Kondisi inilah yang patut dicermati dalam konteks Indonesia. Pertumbuhan ekonomi 5,04 persen tidak otomatis menempatkan negara dalam posisi “untung”. Apabila pertumbuhan tersebut dicapai melalui defisit anggaran yang berulang, pembiayaan utang yang semakin besar, serta tekanan fiskal terhadap dunia usaha, maka secara struktural negara justru berada dalam kondisi rapuh. Ketika ruang fiskal menyempit dan biaya ekonomi meningkat, dunia usaha akan merespons dengan langkah efisiensi, dan PHK menjadi pilihan yang tak terhindarkan.

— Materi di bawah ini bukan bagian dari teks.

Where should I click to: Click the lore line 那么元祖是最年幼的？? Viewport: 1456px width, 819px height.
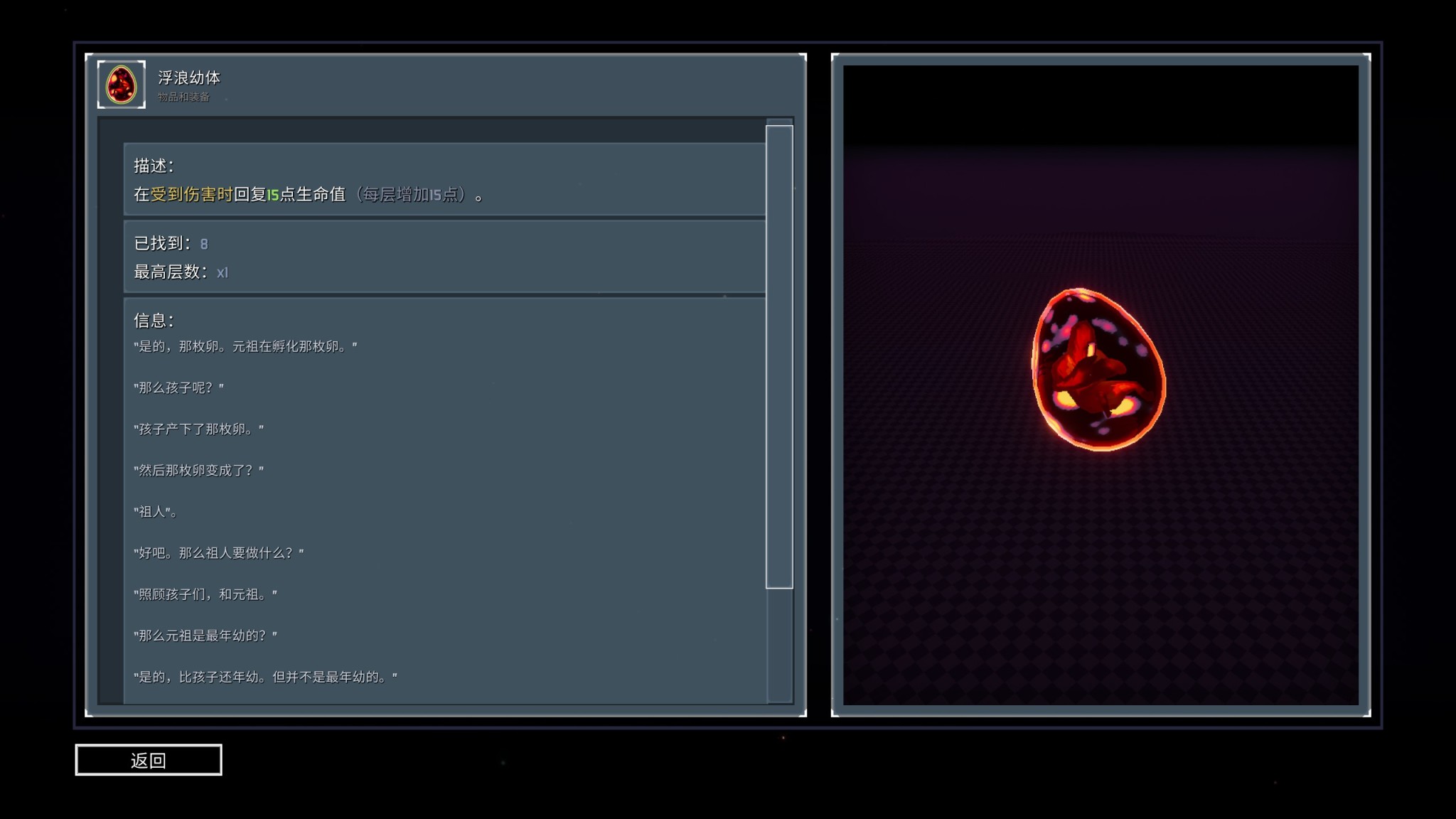(x=205, y=636)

Pandangan ini sejalan dengan analisis Center of Economic and Law Studies (CELIOS) yang memproyeksikan potensi perlambatan ekonomi Indonesia pada 2026 apabila persoalan struktural tidak segera diperbaiki. CELIOS menyoroti kualitas pertumbuhan yang rendah, lemahnya basis penerimaan negara, serta meningkatnya beban utang sebagai faktor utama yang menggerus ketahanan ekonomi. Artinya, masalahnya bukan sekadar pada besar kecilnya angka pertumbuhan, tetapi pada daya tahan dan pemerataan manfaat pertumbuhan tersebut.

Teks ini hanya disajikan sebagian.